毎朝、仕事始めにパソコンのメールをチェックするのだが、今日は見慣れないアドレスが二つほどあった。
一つ目は、二度ほど歌ったことのあるシャンソニエのオーナーからで、急な依頼で悪いが、明後日の夜出演してほしいとのことだった。前座の一人がインフルエンザにかかったらしい。小説の締め切りには、まだ2週間あるし、レギュラー出演しているシャンソニエが来週なので、歌の準備はできている。このオファーは受けた方がよいだろう。

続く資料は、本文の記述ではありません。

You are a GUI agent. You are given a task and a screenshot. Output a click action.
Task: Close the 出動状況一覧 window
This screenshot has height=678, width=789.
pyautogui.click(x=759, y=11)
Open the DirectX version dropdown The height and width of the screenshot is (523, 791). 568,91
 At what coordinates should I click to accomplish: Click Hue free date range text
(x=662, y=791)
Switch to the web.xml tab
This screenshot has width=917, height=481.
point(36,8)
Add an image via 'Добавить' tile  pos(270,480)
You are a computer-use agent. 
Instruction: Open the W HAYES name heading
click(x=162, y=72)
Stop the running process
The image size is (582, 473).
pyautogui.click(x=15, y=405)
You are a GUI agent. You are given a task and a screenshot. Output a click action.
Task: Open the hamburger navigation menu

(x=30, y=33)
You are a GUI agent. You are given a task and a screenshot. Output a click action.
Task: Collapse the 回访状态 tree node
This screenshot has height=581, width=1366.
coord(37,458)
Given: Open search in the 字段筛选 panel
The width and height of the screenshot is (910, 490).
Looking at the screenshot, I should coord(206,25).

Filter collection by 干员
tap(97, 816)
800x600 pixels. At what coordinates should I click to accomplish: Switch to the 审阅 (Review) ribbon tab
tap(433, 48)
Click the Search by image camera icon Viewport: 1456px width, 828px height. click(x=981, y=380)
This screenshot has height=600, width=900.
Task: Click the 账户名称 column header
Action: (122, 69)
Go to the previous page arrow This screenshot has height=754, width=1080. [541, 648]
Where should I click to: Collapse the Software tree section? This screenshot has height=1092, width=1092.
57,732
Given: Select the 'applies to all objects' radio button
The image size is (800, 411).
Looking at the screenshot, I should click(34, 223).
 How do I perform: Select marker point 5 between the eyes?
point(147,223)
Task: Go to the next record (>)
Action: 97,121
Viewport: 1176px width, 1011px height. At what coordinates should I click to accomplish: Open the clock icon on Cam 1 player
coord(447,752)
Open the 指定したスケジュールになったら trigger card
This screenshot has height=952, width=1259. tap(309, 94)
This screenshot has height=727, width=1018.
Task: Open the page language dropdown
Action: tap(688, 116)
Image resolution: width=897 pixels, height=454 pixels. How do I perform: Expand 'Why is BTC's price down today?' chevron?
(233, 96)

二つ目は、宛名無しに、いきなり文章から始まっていた。
帰国しました。お会いできるかしら。
20日から23日の間で、都合の良い日を教えてください。年末でお忙しいかしら。
さえり
さえり!
僕は、目を疑った。
友里から手厳しい忠告を受けて、自分勝手に理想の「さえり像」を創っている自分に気づき、暫く想像するのはやめていた。それに、メールなんて来ないんじゃないかという半ば諦めの気持ちもあった。
でも、それは、突然届いたのだ。
僕は、今回は、直ぐに返信メールを書いた。
いろんな修辞はせずに、簡単な挨拶文と、都合のよい日時の羅列だけを書いた。
初めての相互コミュニケーションだった。そして、返信メールはエラー無しに相手にちゃんと到達した。これで、少なくともこちらからメッセージが送れることとなった。
その晩は、久しぶりにぐっすり眠ることができた。
さえりさんと僕の、二人の時間の針が再び動き出した。その針の動く音が聞こえるんじゃないかと想像しながら、ベッドに入ると、するすると睡魔に導かれた。